Na mesma linha, o criminalista e
jurista Alberto Toron avalia que o comportamento de Moraes, marcado pela
ausência de determinação ao órgão do TSE nas decisões do inquérito das fake
news, pode colocar em dúvida sua imparcialidade.
– Grave é isso aparecer como algo
espontâneo, quando não o foi, e sim por ordem do ministro. Pior ainda é, no
exercício da jurisdição no STF, a clara perda da imparcialidade. Isso me parece
grave – pontuou.
ACÚMULO DE FUNÇÕES NÃO JUSTIFICA
FALTA DE TRANSPARÊNCIA
O acúmulo de funções e poder no Judiciário, decorrente do desenho
constitucional brasileiro, que permite a um mesmo ministro atuar
simultaneamente como relator no STF e presidente do TSE, não justifica, por si
só, a falta de transparência e de ritos formais na atuação de Moraes nesses
casos, conforme explica Luiz Gomes Esteves.
O jurista também ressalta que a
comunicação em um processo jurídico deve zelar pela impessoalidade e
formalidade, predicados que, segundo ele, faltaram aos assessores do ministro
– É muito importante que a
comunicação seja formalizada, pois todos esses agentes são servidores públicos
e precisam fundamentar suas decisões, especialmente aquelas tomadas no âmbito
de uma investigação criminal – falou.
Esteves apontou ainda que o
próprio escopo de atuação do órgão, que em tese deveria se limitar ao âmbito
eleitoral, aparentemente foi utilizado para outros temas e investigações,
extrapolando sua competência jurisdicional.
– Essa assessoria do TSE tem um
papel limitado a questões relacionadas ao processo eleitoral; não é uma
assessoria que pode produzir informações ou exercer o poder de polícia,
sobretudo. Portanto, ela está limitada a questões relacionadas a eleições.

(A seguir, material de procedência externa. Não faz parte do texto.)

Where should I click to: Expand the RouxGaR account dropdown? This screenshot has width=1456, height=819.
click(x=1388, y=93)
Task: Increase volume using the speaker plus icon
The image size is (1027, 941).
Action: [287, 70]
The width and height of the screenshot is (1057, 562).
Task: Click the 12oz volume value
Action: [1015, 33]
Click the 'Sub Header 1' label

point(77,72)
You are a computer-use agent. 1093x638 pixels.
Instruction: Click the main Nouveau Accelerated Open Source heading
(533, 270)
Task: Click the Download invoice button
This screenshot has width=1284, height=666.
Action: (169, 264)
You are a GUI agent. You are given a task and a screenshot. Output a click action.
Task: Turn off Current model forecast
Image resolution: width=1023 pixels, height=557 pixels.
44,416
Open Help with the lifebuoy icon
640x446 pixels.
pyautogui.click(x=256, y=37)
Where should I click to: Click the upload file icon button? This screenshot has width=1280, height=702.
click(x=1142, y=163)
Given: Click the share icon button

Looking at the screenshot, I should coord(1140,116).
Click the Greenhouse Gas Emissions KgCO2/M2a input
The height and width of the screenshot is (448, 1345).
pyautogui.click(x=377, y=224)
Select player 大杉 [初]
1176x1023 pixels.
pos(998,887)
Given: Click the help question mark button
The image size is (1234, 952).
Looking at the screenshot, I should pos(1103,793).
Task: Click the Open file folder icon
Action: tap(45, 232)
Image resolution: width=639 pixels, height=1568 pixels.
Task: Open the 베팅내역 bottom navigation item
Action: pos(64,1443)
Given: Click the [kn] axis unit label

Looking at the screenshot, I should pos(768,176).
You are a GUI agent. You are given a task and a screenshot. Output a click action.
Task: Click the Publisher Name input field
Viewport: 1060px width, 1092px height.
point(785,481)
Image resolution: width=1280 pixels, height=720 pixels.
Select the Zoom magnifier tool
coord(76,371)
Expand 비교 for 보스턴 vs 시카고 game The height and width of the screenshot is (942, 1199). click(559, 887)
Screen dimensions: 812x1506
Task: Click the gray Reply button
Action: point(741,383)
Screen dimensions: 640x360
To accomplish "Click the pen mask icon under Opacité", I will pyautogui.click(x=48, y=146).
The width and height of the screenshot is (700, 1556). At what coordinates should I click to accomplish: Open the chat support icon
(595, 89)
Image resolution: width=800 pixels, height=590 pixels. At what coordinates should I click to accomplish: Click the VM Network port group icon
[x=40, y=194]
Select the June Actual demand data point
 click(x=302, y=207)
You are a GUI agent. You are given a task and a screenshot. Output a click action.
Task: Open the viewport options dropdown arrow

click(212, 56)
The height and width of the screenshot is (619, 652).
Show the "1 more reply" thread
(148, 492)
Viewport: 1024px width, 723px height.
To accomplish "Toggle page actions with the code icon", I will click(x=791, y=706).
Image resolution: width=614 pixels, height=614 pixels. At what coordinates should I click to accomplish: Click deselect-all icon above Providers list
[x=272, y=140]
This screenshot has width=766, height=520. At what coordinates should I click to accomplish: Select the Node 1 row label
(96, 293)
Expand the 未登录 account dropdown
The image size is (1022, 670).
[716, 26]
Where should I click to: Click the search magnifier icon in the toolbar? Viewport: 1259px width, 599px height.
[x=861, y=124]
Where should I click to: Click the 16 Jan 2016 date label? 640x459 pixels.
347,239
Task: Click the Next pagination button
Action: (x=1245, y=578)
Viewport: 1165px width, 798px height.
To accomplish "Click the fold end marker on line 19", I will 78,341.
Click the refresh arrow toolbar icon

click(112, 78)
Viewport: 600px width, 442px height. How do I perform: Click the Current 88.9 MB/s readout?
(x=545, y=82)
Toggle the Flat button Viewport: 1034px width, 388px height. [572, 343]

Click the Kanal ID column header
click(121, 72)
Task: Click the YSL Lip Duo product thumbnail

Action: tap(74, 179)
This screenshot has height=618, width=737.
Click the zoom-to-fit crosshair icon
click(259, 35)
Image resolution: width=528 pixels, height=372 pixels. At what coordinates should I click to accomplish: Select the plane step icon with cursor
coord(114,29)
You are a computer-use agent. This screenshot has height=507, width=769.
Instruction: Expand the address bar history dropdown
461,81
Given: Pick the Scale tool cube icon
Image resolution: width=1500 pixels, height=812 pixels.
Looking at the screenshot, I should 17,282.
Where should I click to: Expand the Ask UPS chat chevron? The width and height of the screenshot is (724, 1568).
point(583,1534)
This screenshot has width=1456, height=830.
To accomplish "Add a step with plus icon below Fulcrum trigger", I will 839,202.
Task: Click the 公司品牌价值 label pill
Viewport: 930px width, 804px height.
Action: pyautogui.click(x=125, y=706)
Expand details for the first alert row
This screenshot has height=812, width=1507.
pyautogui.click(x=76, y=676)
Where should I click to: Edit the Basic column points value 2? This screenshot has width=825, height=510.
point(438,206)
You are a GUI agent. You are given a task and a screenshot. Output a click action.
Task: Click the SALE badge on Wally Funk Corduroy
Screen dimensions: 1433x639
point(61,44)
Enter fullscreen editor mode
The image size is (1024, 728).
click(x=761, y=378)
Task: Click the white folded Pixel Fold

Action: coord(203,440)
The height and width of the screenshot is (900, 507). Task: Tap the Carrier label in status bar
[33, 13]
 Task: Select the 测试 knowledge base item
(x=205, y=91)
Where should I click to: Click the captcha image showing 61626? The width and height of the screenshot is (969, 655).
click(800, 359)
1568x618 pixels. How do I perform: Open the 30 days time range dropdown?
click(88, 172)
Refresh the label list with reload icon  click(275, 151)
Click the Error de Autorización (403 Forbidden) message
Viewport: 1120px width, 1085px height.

Nesse contexto, eu diria que é ainda mais importante, além da elaboração de um
ofício ou documento formalizado, compreender se os pedidos de investigação ou
de produção de informações estão realmente relacionados ao papel que o TSE
desempenha no nosso sistema político – disse.
E acrescentou:
– O escopo do inquérito das fake
news não se confunde com o da justiça eleitoral. Existem alguns temas
investigados no inquérito das fake news que não são relacionados a eleições,
assim como há temas de competência da justiça eleitoral que não estão
vinculados ao inquérito das fake news. Portanto, é necessário separar as duas
coisas e olhar com muito cuidado todas as decisões tomadas no âmbito do
inquérito e as decisões relacionadas ao TSE, para entender se alguma dessas
decisões tomadas pelo ministro Alexandre de Moraes, ou algum dos pedidos
realizados por ele, ultrapassa os limites de sua atuação, seja como relator do
inquérito das fake news, seja como presidente do TSE.